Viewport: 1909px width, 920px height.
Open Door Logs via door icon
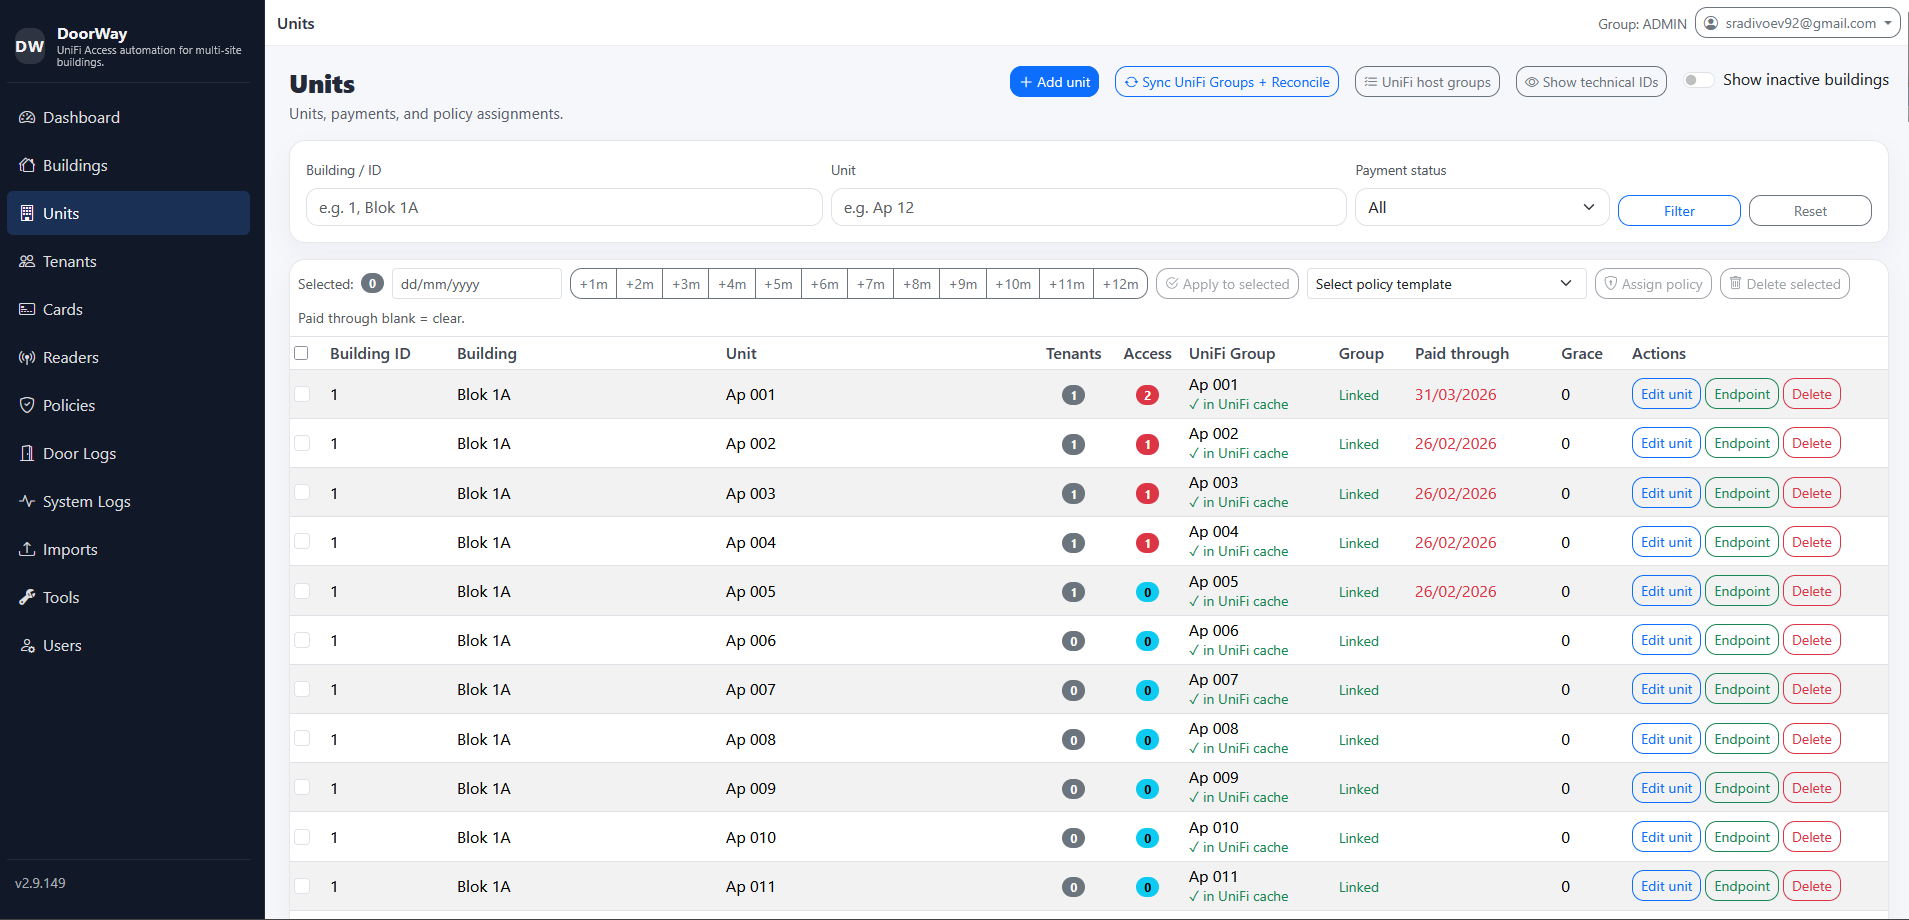pyautogui.click(x=27, y=454)
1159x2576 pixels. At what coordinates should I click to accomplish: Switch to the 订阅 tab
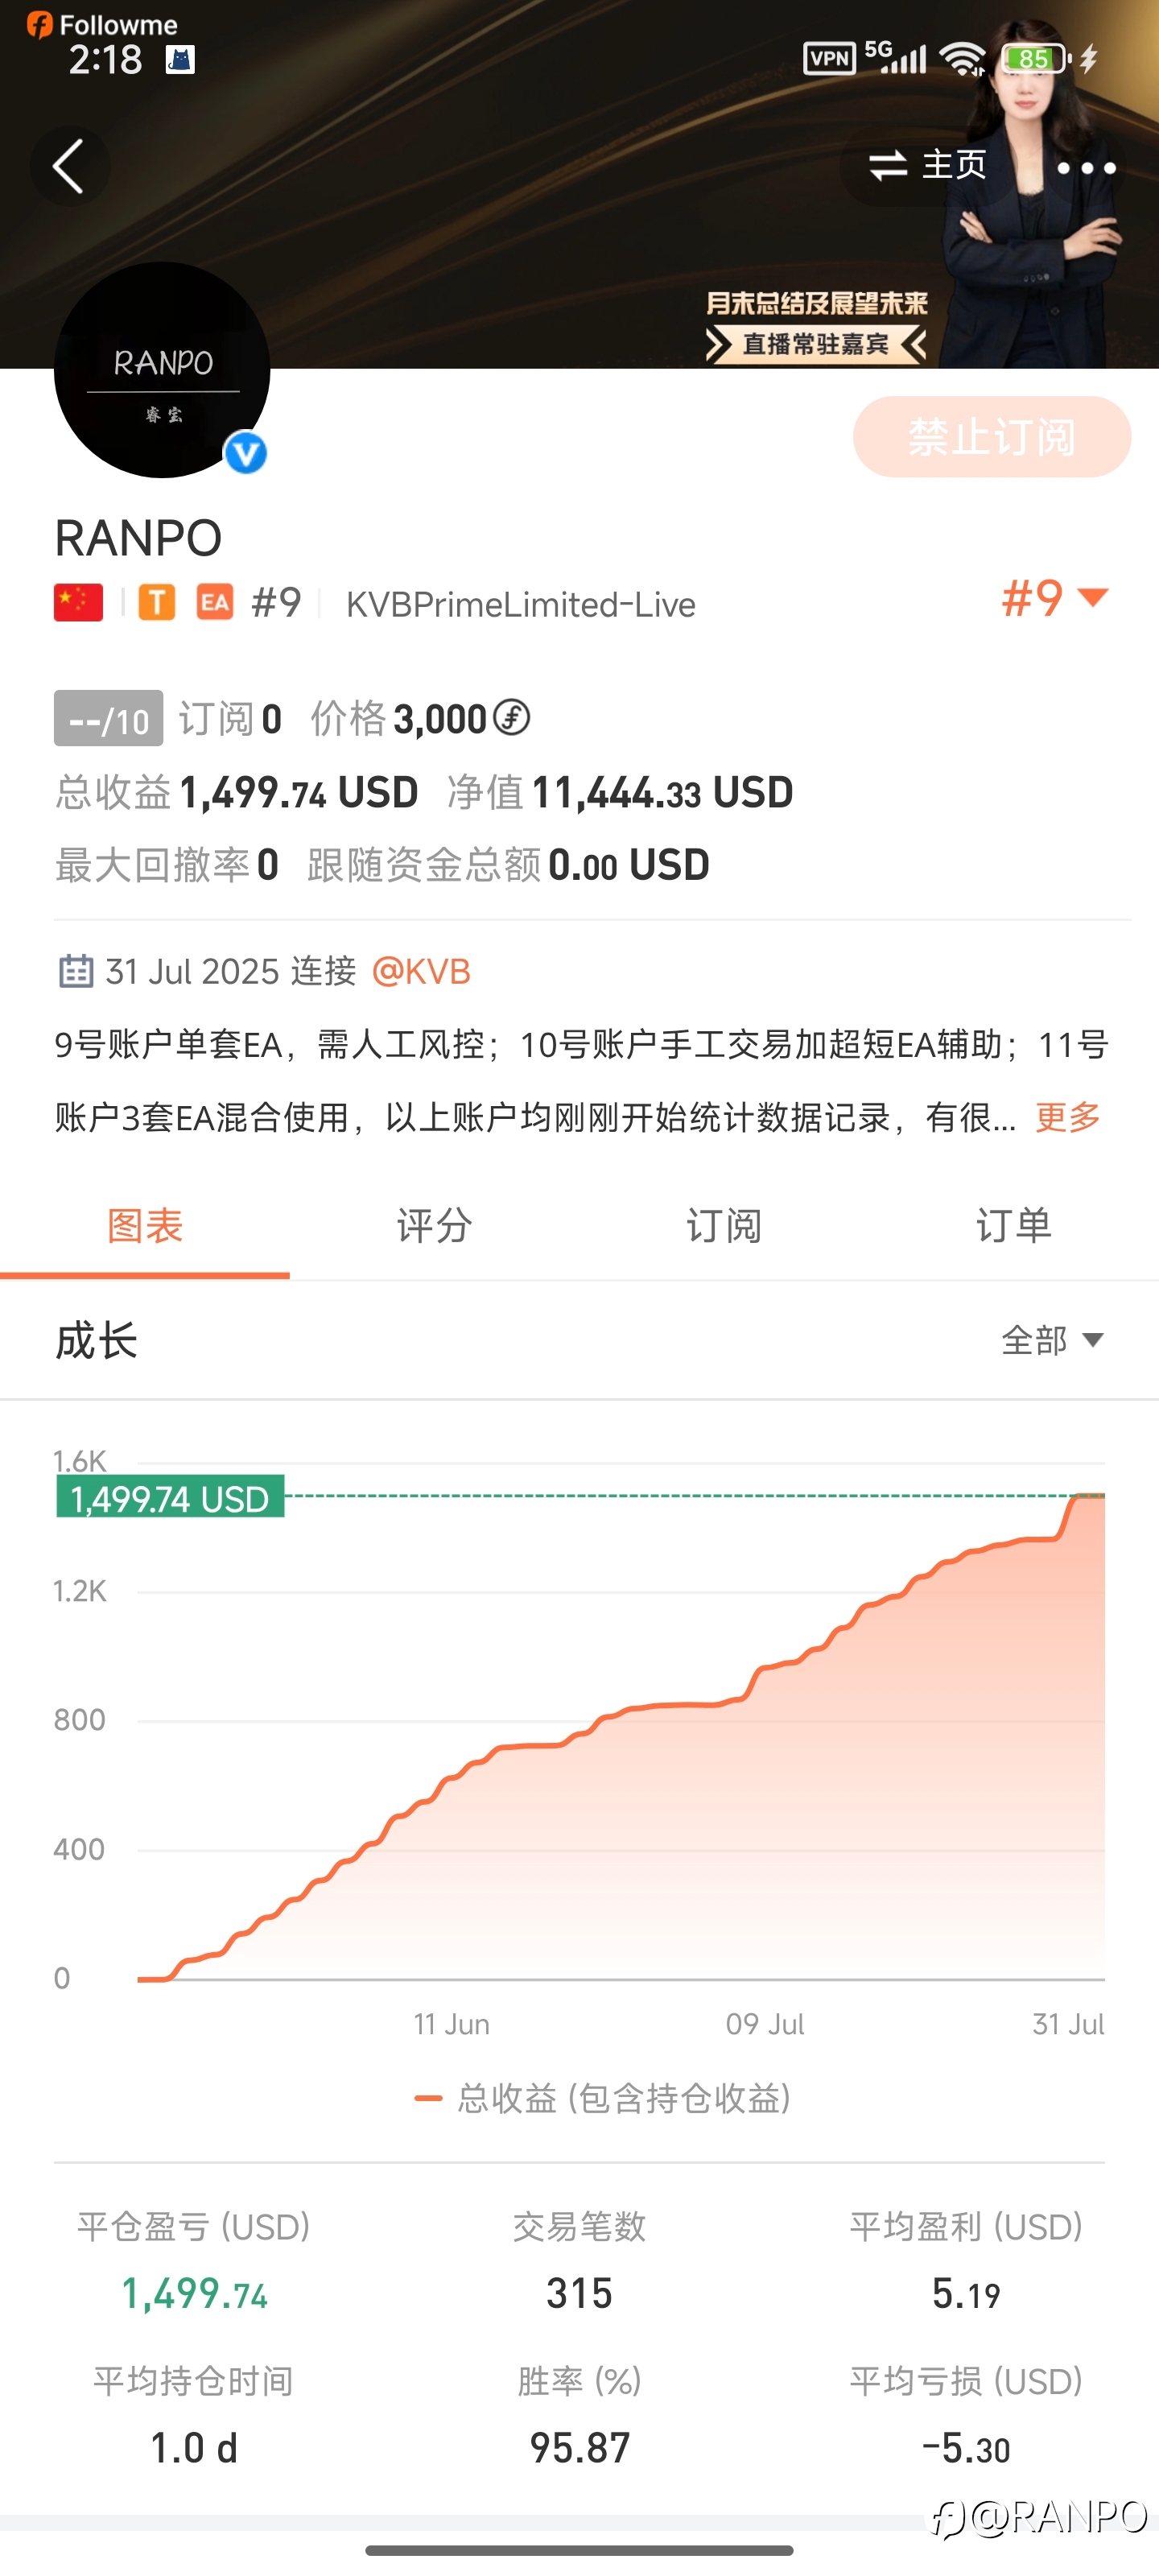point(724,1226)
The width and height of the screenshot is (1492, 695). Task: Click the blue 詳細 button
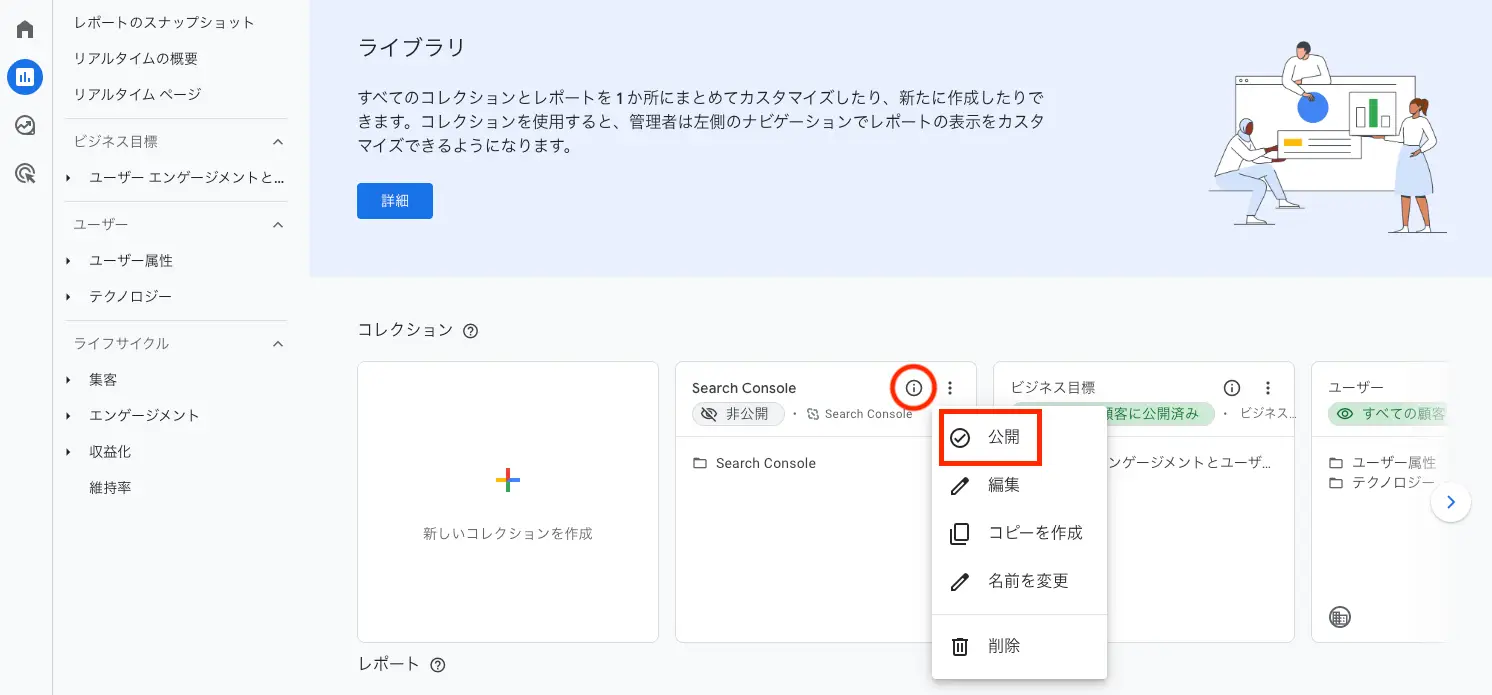coord(395,201)
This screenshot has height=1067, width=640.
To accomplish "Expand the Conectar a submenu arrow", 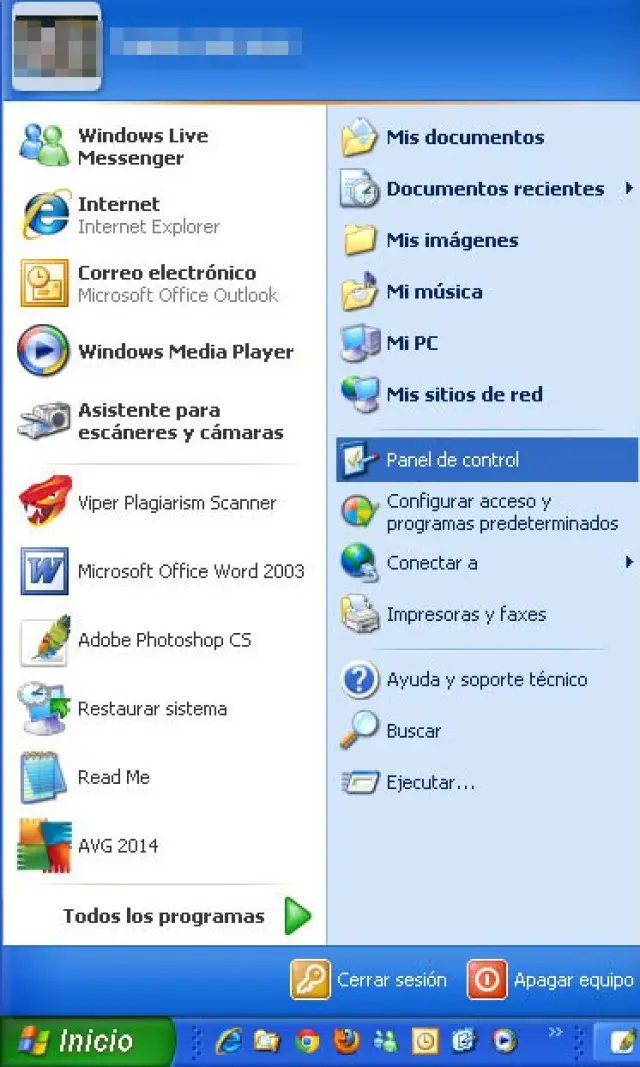I will (x=629, y=562).
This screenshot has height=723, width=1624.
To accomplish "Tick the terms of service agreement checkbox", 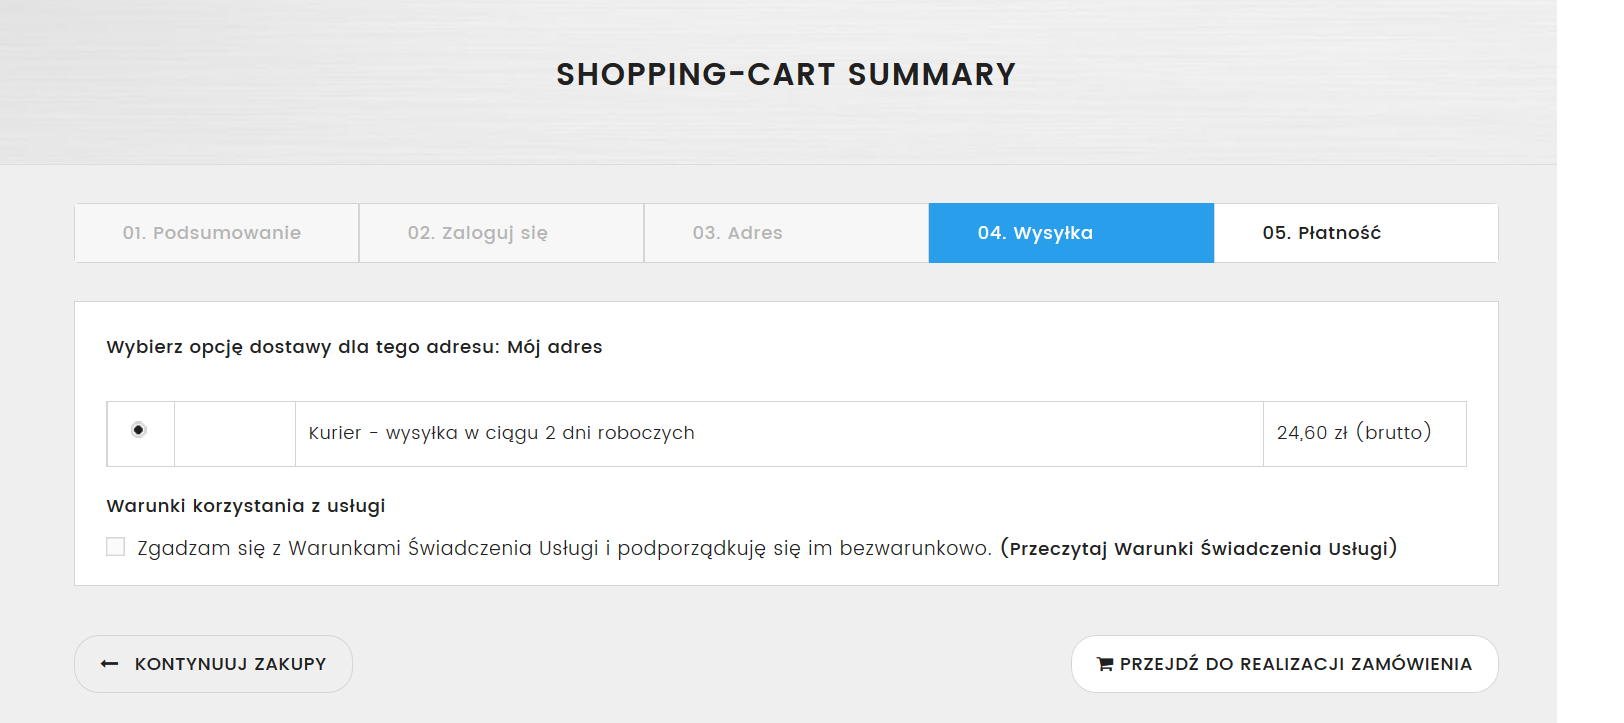I will click(x=116, y=547).
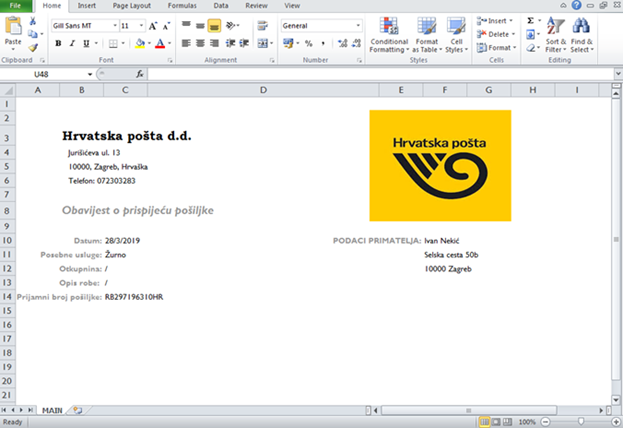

:::

**PROMPT**: Copy all the lines from the data above that hold the word "This".

**TASK RESULT**:
This screenshot has height=1067, width=640.
This screenshot has height=723, width=1624.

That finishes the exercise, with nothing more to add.